* Set task 1 *
In the surname passage, who were Frank Lloyd Wright's parents?
* Set task 2 *
Using the surname passage, explain why Kakuei Tanaka adopted his daughter's husband as his son.

* Given passage *
+===+

Which approach will dominate our culture? Option 3 seems to be the current challenger to the traditional American surname game. Option 4 is also gaining favor. However this naming scheme does get a little tangled after a few generations. For example, Frank Lloyd Wright’s parents were William Cary Wright and Anna Lloyd Jones (Wright). His mother’s parents were Richard Lloyd Jones and Mary Thomas (Lloyd Jones). So although the maternal surname of Lloyd survived, Cary, Jones and Thomas were lost.

Option 2, where both take the name of the less dominant partner, is the least likely to see much use, although the Prime Minister of Japan in the 1970s, Kakuei Tanaka, did adopt his daughter’s husband as his son so that she would not lose her maiden name. Not getting married at all is the same as selecting Option 5, so many couples are already experiencing this approach. However, none of these solutions, I predict, will find universal acceptance in our culture. We will probably see every approach tried to some extent in the new century. Probably the only safe thing that can be said is that more and more surnames will be her-names.

What will the children think?

Overall, this last name problem for married couples really does not matter all that much except when breeders are involved. Two people can play the name game any way they want but when reproduction happens things get a little more complicated. (Of course child adoption by partners of any gender combination must be considered also.) When what used to be company becomes a crowd then ideas like belonging, identity, and family tend to dictate how couples choose the surname of their children.

+===+

* Supplied material *
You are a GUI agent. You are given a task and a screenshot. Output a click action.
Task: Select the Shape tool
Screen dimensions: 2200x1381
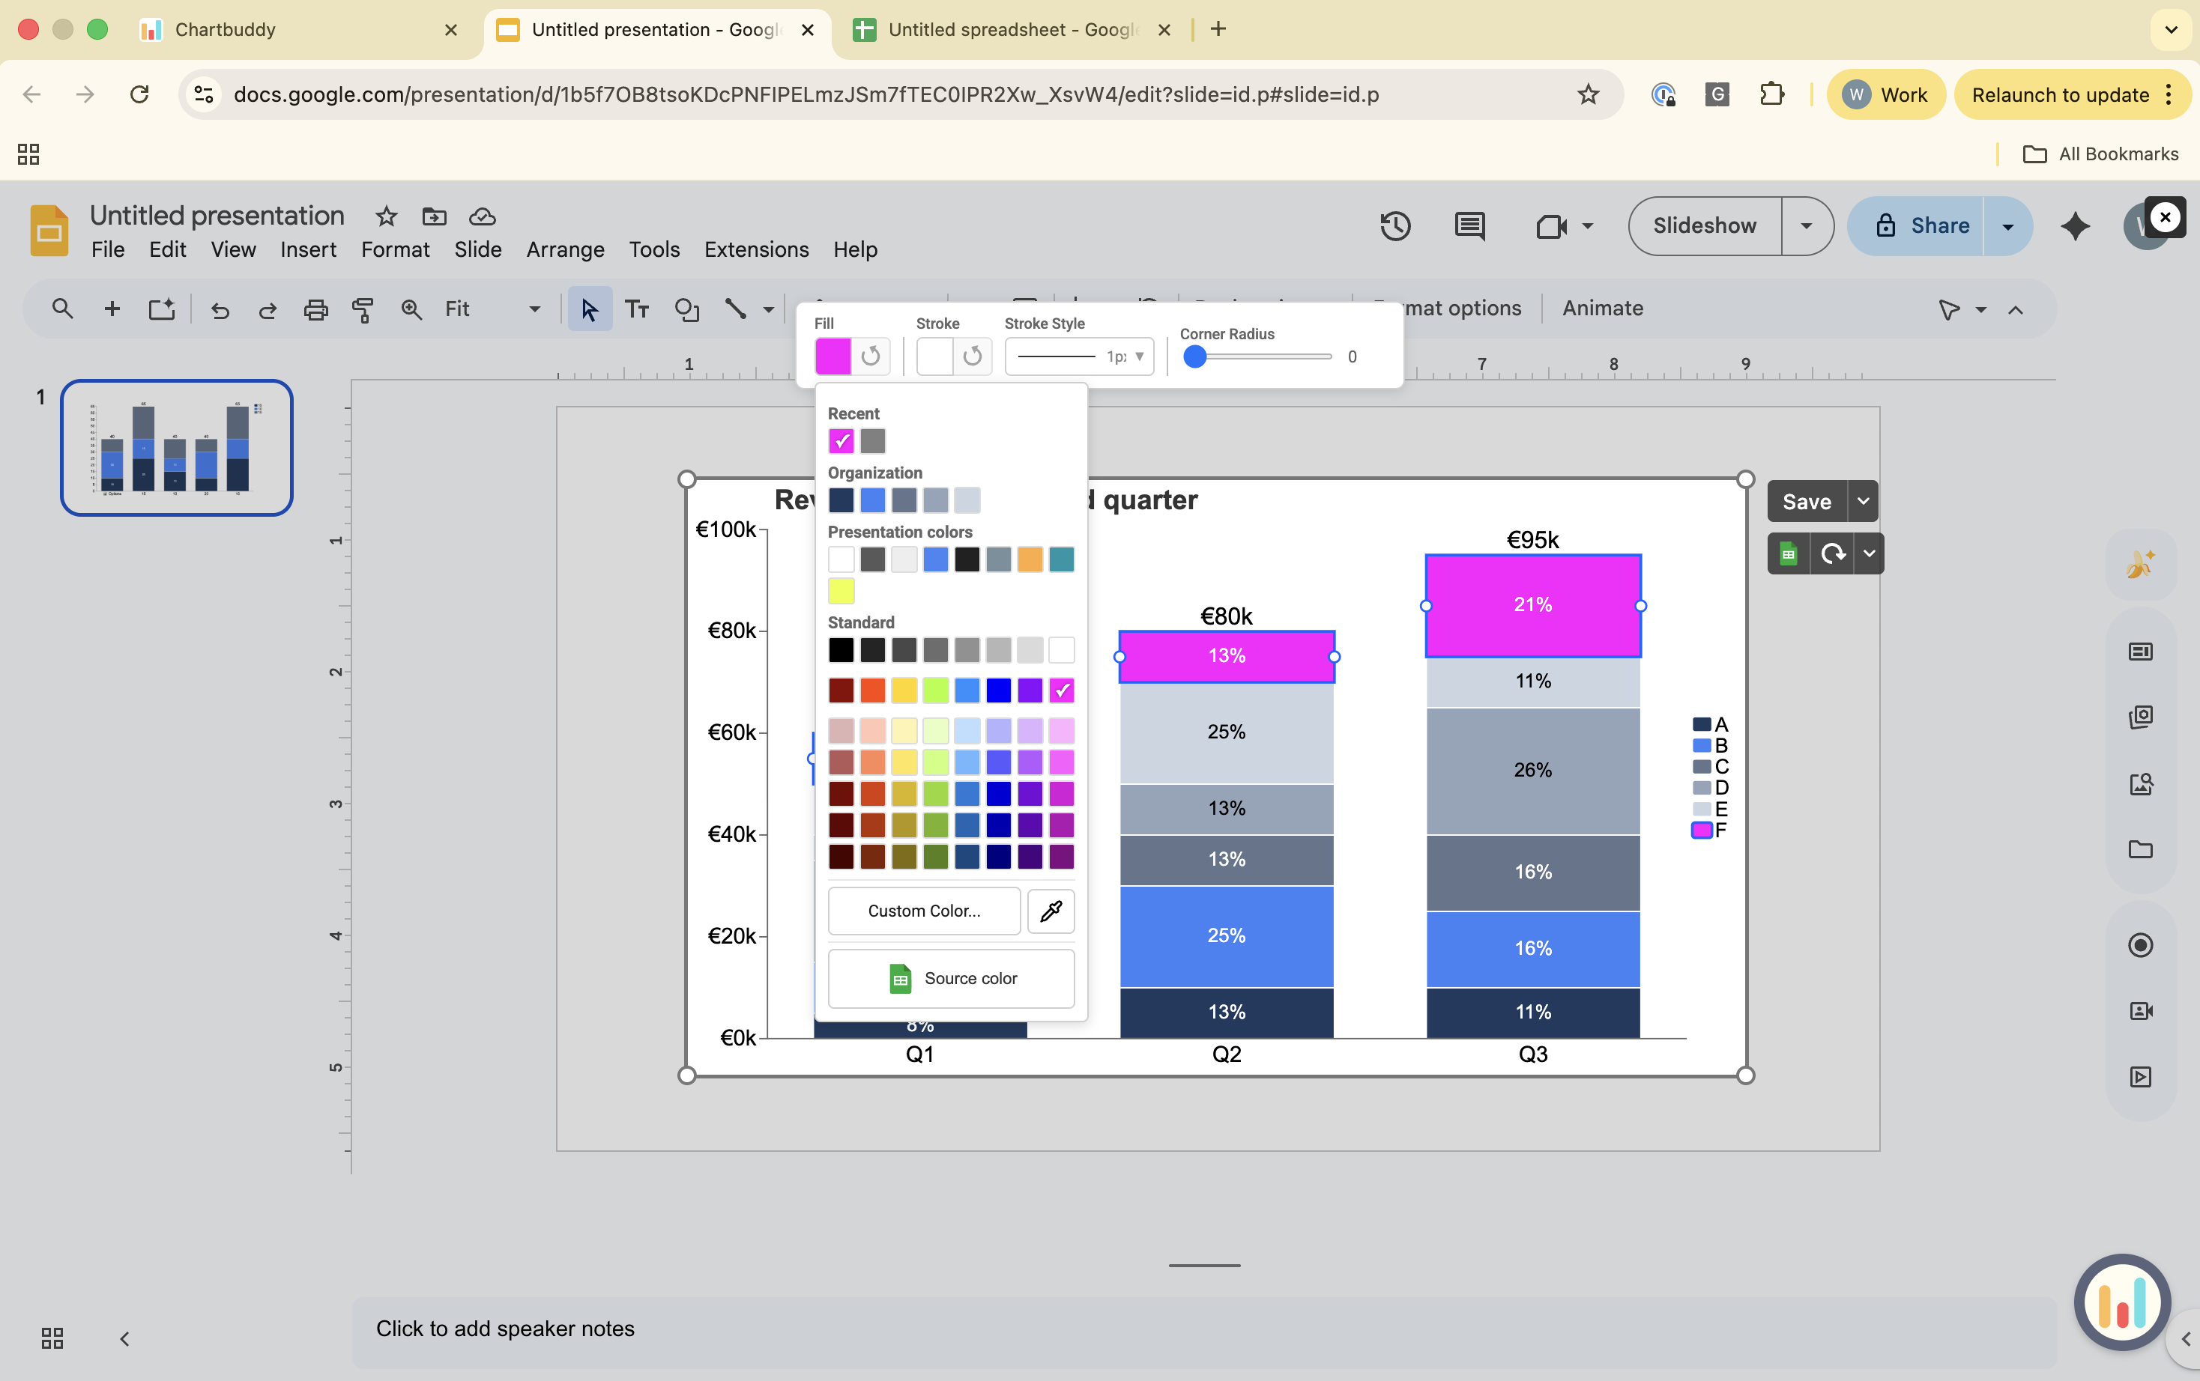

+===+

* Written solution 1 *
William Cary Wright and Anna Lloyd Jones (Wright).

* Written solution 2 *
Tanaka, Prime Minister of Japan in the 1970s, adopted his daughter's husband so that she would not lose her maiden name. The passage gives this as an example of Option 2, where both partners take the name of the less dominant partner.